Dans le canton de Vaud, en Suisse, une réforme de grande ampleur pour intégrer l’éducation numérique à l’enseignement obligatoire a nécessité l’appui de personnes-ressources. Comment ont-elles été formées et comment ont-elles à leur tour accompagné les enseignants ? Récit d’une recherche menée auprès de ces personnes-ressources.

Personnes-ressources, référents numériques, PressMitic (personnes-ressources médias, images et technologies), etc. Mais qui sont ces personnes travaillant dans des dizaines d’écoles obligatoires en Suisse francophone ? Celles que l’on nomme personnes-ressources, selon la dénomination actuellement en vigueur dans la région administrative du canton de Vaud, sont des enseignants qui reçoivent un dégrèvement horaire pour accompagner leurs collègues dans le processus d’adoption de l’éducation numérique.

Ces personnes, jusqu’à il y a quelques années, recevaient une formation spécifique pour assumer ce rôle. Puis, cette formation a été interrompue jusqu’à ce que récemment, en Suisse et ailleurs, l’éducation numérique (re)devienne une priorité des systèmes scolaires.

Des réformes curriculaires, de plus ou moins grande envergure selon les pays ou les régions, le soutien politique et la disponibilité budgétaire ont vu le jour, notamment dans la région de notre étude : le canton de Vaud.
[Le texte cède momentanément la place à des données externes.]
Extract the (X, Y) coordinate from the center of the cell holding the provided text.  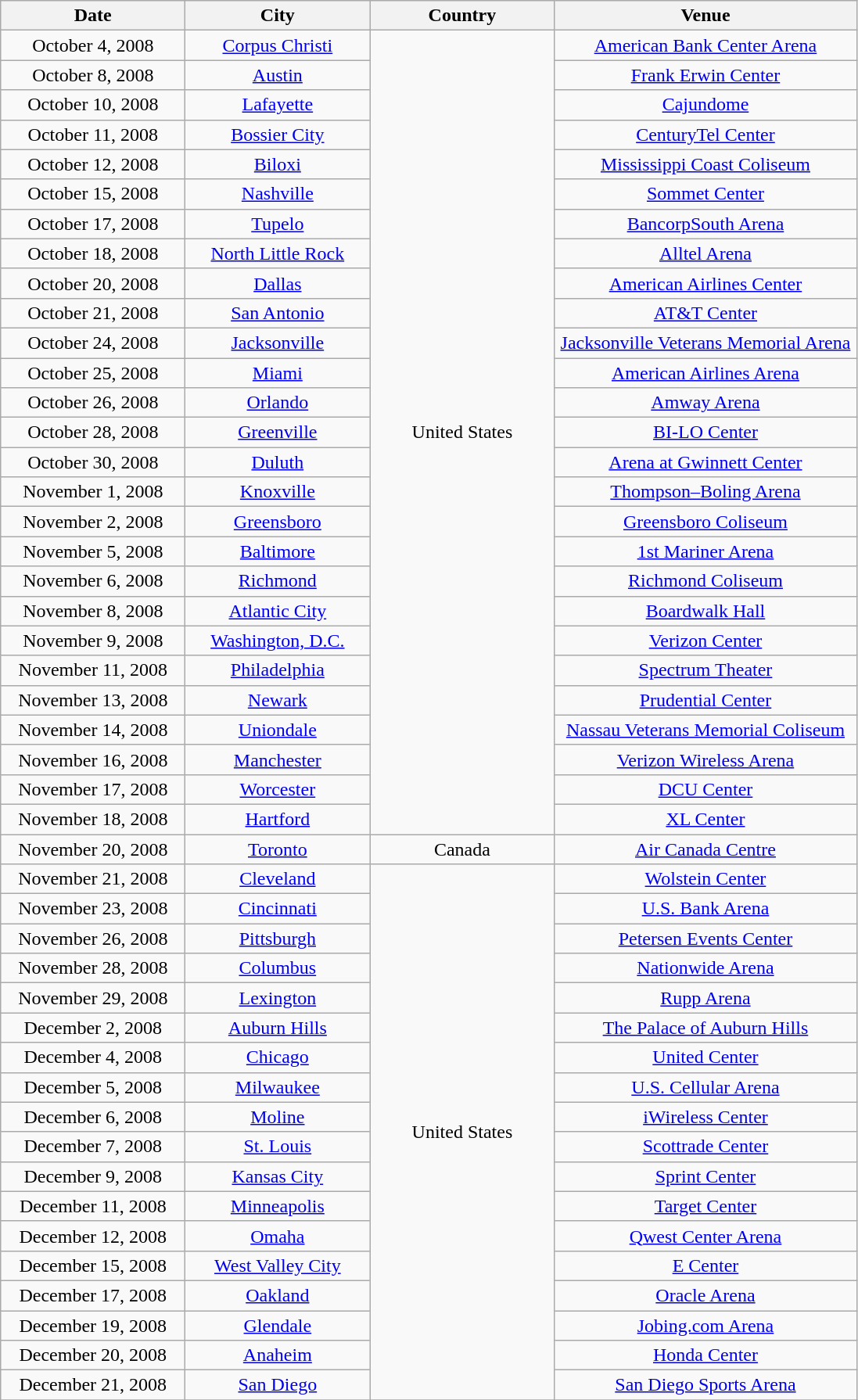
November 1, 2008 (93, 492)
November 29, 2008 (93, 998)
West Valley City (278, 1265)
1st Mariner Arena (705, 551)
Anaheim (278, 1355)
The Palace of Auburn Hills (705, 1028)
Nashville (278, 194)
Atlantic City (278, 611)
BancorpSouth Arena (705, 224)
Sprint Center (705, 1176)
Jobing.com Arena (705, 1326)
December 9, 2008 (93, 1176)
Cajundome (705, 105)
November 6, 2008 (93, 581)
December 5, 2008 (93, 1087)
Cincinnati (278, 909)
Kansas City (278, 1176)
Auburn Hills (278, 1028)
North Little Rock (278, 253)
December 2, 2008 (93, 1028)
Austin (278, 75)
American Airlines Arena (705, 373)
Venue (705, 16)
Greensboro (278, 522)
Target Center (705, 1206)
November 23, 2008 (93, 909)
U.S. Cellular Arena (705, 1087)
October 30, 2008 (93, 462)
Corpus Christi (278, 45)
Worcester (278, 789)
November 14, 2008 (93, 730)
December 6, 2008 (93, 1117)
Frank Erwin Center (705, 75)
October 28, 2008 (93, 433)
November 5, 2008 (93, 551)
San Diego (278, 1385)
November 26, 2008 (93, 939)
Greensboro Coliseum (705, 522)
BI-LO Center (705, 433)
October 25, 2008 (93, 373)
October 4, 2008 (93, 45)
Uniondale (278, 730)
December 19, 2008 (93, 1326)
Bossier City (278, 135)
XL Center (705, 819)
Jacksonville (278, 343)
Richmond Coliseum (705, 581)
Mississippi Coast Coliseum (705, 164)
October 26, 2008 (93, 403)
December 11, 2008 (93, 1206)
Amway Arena (705, 403)
Rupp Arena (705, 998)
October 24, 2008 (93, 343)
E Center (705, 1265)
Philadelphia (278, 670)
November 13, 2008 (93, 700)
November 8, 2008 (93, 611)
Washington, D.C. (278, 641)
December 21, 2008 (93, 1385)
December 12, 2008 (93, 1236)
December 17, 2008 (93, 1295)
Wolstein Center (705, 879)
City (278, 16)
AT&T Center (705, 313)
Prudential Center (705, 700)
Country (462, 16)
October 20, 2008 (93, 283)
Nassau Veterans Memorial Coliseum (705, 730)
Richmond (278, 581)
Orlando (278, 403)
Glendale (278, 1326)
December 20, 2008 (93, 1355)
November 2, 2008 (93, 522)
Newark (278, 700)
Boardwalk Hall (705, 611)
Sommet Center (705, 194)
Alltel Arena (705, 253)
San Antonio (278, 313)
Verizon Center (705, 641)
Tupelo (278, 224)
November 9, 2008 (93, 641)
Jacksonville Veterans Memorial Arena (705, 343)
CenturyTel Center (705, 135)
Knoxville (278, 492)
Thompson–Boling Arena (705, 492)
Biloxi (278, 164)
Greenville (278, 433)
Miami (278, 373)
Oracle Arena (705, 1295)
Arena at Gwinnett Center (705, 462)
Spectrum Theater (705, 670)
Date (93, 16)
October 11, 2008 (93, 135)
American Airlines Center (705, 283)
December 15, 2008 (93, 1265)
Lafayette (278, 105)
Nationwide Arena (705, 968)
American Bank Center Arena (705, 45)
December 7, 2008 (93, 1147)
Scottrade Center (705, 1147)
Dallas (278, 283)
Cleveland (278, 879)
October 18, 2008 (93, 253)
Toronto (278, 849)
Chicago (278, 1057)
Hartford (278, 819)
Omaha (278, 1236)
October 21, 2008 (93, 313)
Manchester (278, 759)
Milwaukee (278, 1087)
Lexington (278, 998)
Duluth (278, 462)
DCU Center (705, 789)
November 20, 2008 (93, 849)
October 15, 2008 (93, 194)
iWireless Center (705, 1117)
Minneapolis (278, 1206)
November 17, 2008 (93, 789)
November 16, 2008 (93, 759)
November 11, 2008 (93, 670)
Air Canada Centre (705, 849)
Pittsburgh (278, 939)
Baltimore (278, 551)
U.S. Bank Arena (705, 909)
October 8, 2008 (93, 75)
November 18, 2008 (93, 819)
St. Louis (278, 1147)
Honda Center (705, 1355)
Moline (278, 1117)
October 10, 2008 (93, 105)
San Diego Sports Arena (705, 1385)
Columbus (278, 968)
Oakland (278, 1295)
Qwest Center Arena (705, 1236)
Verizon Wireless Arena (705, 759)
November 28, 2008 (93, 968)
United Center (705, 1057)
Canada (462, 849)
November 21, 2008 (93, 879)
December 4, 2008 (93, 1057)
Petersen Events Center (705, 939)
October 17, 2008 (93, 224)
October 12, 2008 (93, 164)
Une réforme à grande échelle

C’est dans le cadre de cette réforme à grande échelle que les personnes-ressources ont ressurgi, avec un rôle revisité, de nouvelles tâches et une nouvelle formation focalisée, initialement, sur l’éducation numérique.

Mandatée dès 2018 par le ministère de l’Éducation (département de la formation de la jeunesse et de la culture) et fruit d’une collaboration avec trois universités, la réforme vise à intégrer l’éducation numérique à tous les niveaux de l’enseignement obligatoire et concerne l’ensemble des 12 000 enseignants et 130 000 élèves faisant partie des degrés scolaires des cycles 1, 2, 3 (primaire et secondaire) et du postobligatoire (lycée) du canton de Vaud.

Afin de former rapidement ce nombre important d’enseignants et de pérenniser le projet, un modèle de formation en cascade a été choisi.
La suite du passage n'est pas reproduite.